My husband and I moved into our new home in February, and we've already experienced some issues with our neighbours. To give you some context, our driveways are next to each other, but they are not shared. Each driveway is single file and can fit at least two cars. We recently learned that our neighbours had a verbal agreement with the previous owner allowing them to use our driveway as a shortcut to access their own, so they wouldn't have to rearrange their vehicles for access. Since the previous owner didn’t drive, this arrangement was never a problem, as their driveway was always empty. However, we have two cars now, making this arrangement unfeasible. Additionally, we are considering resurfacing our driveway next year, and we don’t want to invest that money only for someone else to use it daily. It feels a little unfair since we will be the ones covering the costs for any work or potential damage.
We asked them to stop using it and explained our reasons. Initially, they seemed to understand and agreed not to use it anymore. However, we later caught them on camera multiple times using it while we were both at work and the driveway was empty. They even attempted to use it while our cars were parked on the drive, nearly hitting them. When we spoke to them again, they became quite defensive, suggesting that we were being petty and that most people wouldn’t care about a bit of concrete. This felt quite entitled to us. We explained that we’d prefer to keep our properties separate and asked that they respect our wishes.

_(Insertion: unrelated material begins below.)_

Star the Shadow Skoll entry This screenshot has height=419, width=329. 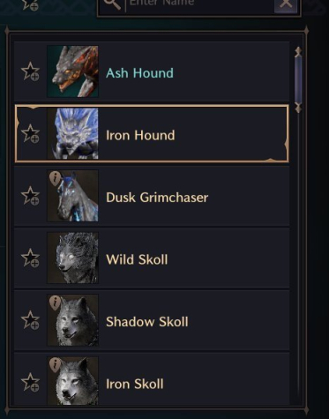click(30, 320)
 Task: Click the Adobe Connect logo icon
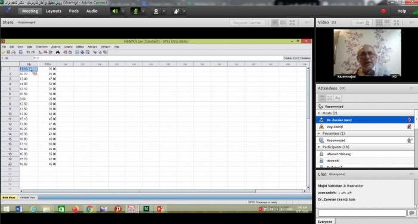coord(8,10)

They later decided to park both of their cars on the road outside our house, leaving their driveway empty. They explicitly stated, "if we can’t use your driveway, then we’ll have to park our cars on the road." It felt like a manipulation tactic to us. They made the choice to rent a house with insufficient parking, and while we’re in the same situation and just rearrange our cars, somehow it’s our fault. We can see (though think it’s lazy) why they might park one car there if they didn’t want to move them around, but we can’t grasp why they felt the need to park both cars on the road while their driveway sat unused. Regardless, we didn’t say anything as it’s a public road. It just seemed a bit passive aggressive, but we thought that was the end of it and moved on.
They seem unwilling to let things go and appear to hold a personal grudge against us now. Since that time, the following incidents have occurred:
They parked on our dropped kerb (my husband was away and I was home alone) while the rest of the pavement was clear, making it hard for me to get my car out.
They’ve blocked our driveway several times (again, when my husband was away), forcing me to go over and ask them to move their car.
The man walked across our front garden, deliberately looking at our camera and smirking.
They tossed their hedge clippings (which are not from our hedges) into our back garden.
They painted their fence and splattered paint all over our storage box and left it that way.
They frequently park on the road while leaving their driveway empty (which we know is legal) because they insist that their driveway is now unusable due to us. However, when we do park on the road (which is very rare since they tend to get upset and we can’t be arsed with the drama), they then choose to park on their driveway. We have pointed out that there are other parking spaces available on the street, and they don’t always need to park in front of our house, but they refuse to listen. We find it strange that they consistently choose to park outside our home, and if that spot is taken, they revert to using their driveway, even though they claim it’s unusable now.
This situation has escalated to the point where we (especially me if my husband is away) feel uneasy in our own home. I’m even hesitant to park outside for just a few minutes when I’m running in because I dread the possibility of them kicking off. We’ve attempted to reason with them and clarify that this issue is not our problem and has nothing to do with us or our driveway. The problem stems from their choice to rent a house with a single file driveway, yet they keep insisting it’s our fault for not allowing them to use our drive anymore. They refuse to accept this and it’s exhausting. They have turned this into our issue, even though it really has nothing to do with us.
My husband knows the partner of their landlord, so we had a conversation with them. They agreed that the behaviour was unreasonable, but said there wasn't much they could do about it. Additionally, we discovered that they are Jehovah's Witnesses. Is this kind of behaviour typical? We thought they were meant to be respectful and considerate. To clarify, we don’t care if they park on the street (as long as they don’t block our driveway or park on our dropped kerb), we just want them to leave us alone and stop the intimidation and stupid games. We've checked our property deeds and the information from the seller, and there is definitely no right of access. This was merely an informal arrangement.
It's unfortunate because everyone else here seems lovely and “gets” that it's their responsibility to coordinate their vehicles.
Are we being unreasonable? Any advice?